In UAVs and parking lots, it is typical to first collect an enormous number of pixels using conventional imagers. This is followed by employment of expensive methods to compress by throwing away redundant data. Subsequently, the compressed data is transmitted to a ground station. The past decade has seen the emergence of novel imagers called spatial-multiplexing cameras, which offer compression at the sensing level itself by providing an arbitrary linear measurements of the scene instead of pixel-based sampling. In this dissertation, I discuss various approaches for effective information extraction from spatial-multiplexing measurements and present the trade-offs between reliability of the performance and computational/storage load of the system. In the first part, I present a reconstruction-free approach to high-level inference in computer vision, wherein I consider the specific case of activity analysis, and show that using correlation filters, one can perform effective action recognition and localization directly from a class of spatial-multiplexing cameras, called compressive cameras, even at very low measurement rates of 1\%. In the second part, I outline a deep learning based non-iterative and real-time algorithm to reconstruct images from compressively sensed (CS) measurements, which can outperform the traditional iterative CS reconstruction algorithms in terms of reconstruction quality and time complexity, especially at low measurement rates.
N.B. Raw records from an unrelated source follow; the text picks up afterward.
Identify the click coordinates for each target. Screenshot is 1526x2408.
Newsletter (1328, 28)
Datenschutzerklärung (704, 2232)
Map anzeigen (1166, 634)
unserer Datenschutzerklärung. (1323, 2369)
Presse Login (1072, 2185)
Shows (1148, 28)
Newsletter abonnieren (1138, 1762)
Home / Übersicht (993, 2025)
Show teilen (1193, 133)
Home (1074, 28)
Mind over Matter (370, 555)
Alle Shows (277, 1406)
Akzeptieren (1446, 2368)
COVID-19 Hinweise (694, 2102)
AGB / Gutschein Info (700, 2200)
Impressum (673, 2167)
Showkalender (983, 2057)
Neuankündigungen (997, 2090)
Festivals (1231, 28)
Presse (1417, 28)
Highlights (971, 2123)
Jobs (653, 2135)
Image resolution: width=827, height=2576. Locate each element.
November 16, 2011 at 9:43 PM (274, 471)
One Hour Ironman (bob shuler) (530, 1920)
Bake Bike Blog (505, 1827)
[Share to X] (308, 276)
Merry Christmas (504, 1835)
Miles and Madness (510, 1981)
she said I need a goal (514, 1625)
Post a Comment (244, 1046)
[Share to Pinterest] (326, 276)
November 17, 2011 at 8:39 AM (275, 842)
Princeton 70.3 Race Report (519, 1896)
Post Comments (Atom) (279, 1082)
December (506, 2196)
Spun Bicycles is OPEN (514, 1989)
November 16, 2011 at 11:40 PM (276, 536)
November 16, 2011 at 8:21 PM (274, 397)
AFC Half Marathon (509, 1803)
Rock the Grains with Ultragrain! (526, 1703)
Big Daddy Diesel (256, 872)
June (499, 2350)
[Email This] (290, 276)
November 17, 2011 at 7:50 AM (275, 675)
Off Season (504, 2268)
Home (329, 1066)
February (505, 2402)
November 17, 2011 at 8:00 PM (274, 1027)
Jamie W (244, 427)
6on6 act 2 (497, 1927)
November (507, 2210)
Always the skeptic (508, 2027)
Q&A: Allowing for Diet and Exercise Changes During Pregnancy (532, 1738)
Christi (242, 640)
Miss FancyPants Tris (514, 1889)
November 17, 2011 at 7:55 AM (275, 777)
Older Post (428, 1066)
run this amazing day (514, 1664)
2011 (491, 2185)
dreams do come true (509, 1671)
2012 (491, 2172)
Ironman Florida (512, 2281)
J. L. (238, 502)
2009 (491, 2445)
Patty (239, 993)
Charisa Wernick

To overcome the limitations of compressive cameras, which are operated with random measurements and not particularly tuned to any task, in the third part of the dissertation, I propose a method to design spatial-multiplexing measurements, which are tuned to facilitate the easy extraction of features that are useful in computer vision tasks like object tracking. The work presented in the dissertation provides sufficient evidence to high-level inference in computer vision at extremely low measurement rates, and hence allows us to think about the possibility of revamping the current day computer systems.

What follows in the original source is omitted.